Penalties under regulation 9: procedure

10.—(1) If the FCA proposes to take action against a person under regulation 9, it must give the person concerned a warning notice.

(2) A warning notice about a proposal to impose a penalty must state the amount of the penalty.

(3) A warning notice about a proposal to publish a statement must set out the terms of the proposed statement.

(4) If, having considered any representations made in response to the warning notice, the FCA decides to take action against a person under regulation 9, it must without delay give the person concerned a decision notice.

(5) A decision notice about the imposition of a penalty must state the amount of the penalty.

(6) A decision notice about the publication of a statement must set out the terms of the statement.

(7) If the FCA decides to take action against a person under regulation 9, the person may refer the matter to the Tribunal.
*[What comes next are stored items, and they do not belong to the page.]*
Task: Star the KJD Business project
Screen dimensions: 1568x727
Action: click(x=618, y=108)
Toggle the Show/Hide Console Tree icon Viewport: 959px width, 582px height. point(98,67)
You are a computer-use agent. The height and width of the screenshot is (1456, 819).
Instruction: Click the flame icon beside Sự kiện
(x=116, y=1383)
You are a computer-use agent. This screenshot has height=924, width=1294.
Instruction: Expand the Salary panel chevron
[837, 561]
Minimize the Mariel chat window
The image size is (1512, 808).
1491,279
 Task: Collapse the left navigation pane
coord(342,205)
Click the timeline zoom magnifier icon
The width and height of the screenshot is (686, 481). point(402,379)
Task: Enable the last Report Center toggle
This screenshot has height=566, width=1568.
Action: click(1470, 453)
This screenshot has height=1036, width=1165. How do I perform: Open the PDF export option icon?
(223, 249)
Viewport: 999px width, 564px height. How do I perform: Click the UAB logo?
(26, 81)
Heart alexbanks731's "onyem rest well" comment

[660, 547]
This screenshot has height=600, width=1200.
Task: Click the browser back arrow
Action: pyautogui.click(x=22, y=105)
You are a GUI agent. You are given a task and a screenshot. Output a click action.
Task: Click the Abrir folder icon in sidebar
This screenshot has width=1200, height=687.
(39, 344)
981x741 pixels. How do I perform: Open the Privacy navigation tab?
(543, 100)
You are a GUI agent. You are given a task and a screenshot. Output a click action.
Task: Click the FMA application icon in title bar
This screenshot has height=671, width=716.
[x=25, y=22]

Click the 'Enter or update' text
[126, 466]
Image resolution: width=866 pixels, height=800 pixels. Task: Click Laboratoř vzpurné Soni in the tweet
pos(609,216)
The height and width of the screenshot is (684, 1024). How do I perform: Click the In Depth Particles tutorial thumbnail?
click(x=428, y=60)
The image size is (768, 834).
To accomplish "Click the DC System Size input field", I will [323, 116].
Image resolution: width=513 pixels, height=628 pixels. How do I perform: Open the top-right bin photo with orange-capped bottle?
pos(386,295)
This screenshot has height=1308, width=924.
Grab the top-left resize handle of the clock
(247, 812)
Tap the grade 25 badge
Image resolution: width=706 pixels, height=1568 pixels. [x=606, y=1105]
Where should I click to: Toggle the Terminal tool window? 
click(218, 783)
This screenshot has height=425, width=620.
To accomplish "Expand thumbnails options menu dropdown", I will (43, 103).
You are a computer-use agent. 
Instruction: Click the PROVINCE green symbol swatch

(8) Sections 210 (statements of policy) and 211 (statements of policy: procedure) of the Act(2) apply in respect of the imposition of penalties under regulation 9 and the amount of such penalties as they apply in respect of the imposition of penalties under Part 14 of the Act (disciplinary measures) and the amount of penalties under that Part.

(9) After a statement under regulation 9(3) is published, the FCA must send a copy of it to the person concerned and to any person to whom a copy of the decision notice was given under section 393(4) of the Act(3) (as applied by regulation 56).

(1)

Sections 380 and 382 were amended by Schedule 9 to the Financial Services Act 2012 and S.I. 2007/126, 2011/1613 and 2012/1906 and 2554.

(2)

Section 210 was amended by Schedule 2 to the Financial Services Act 2010 and Schedule 9 to the Financial Services Act 2012. Section 211 was amended by Schedule 9 to the Financial Services Act 2012.

(3)

Section 393(4) was amended by Schedule 9 to the Financial Services Act 2012.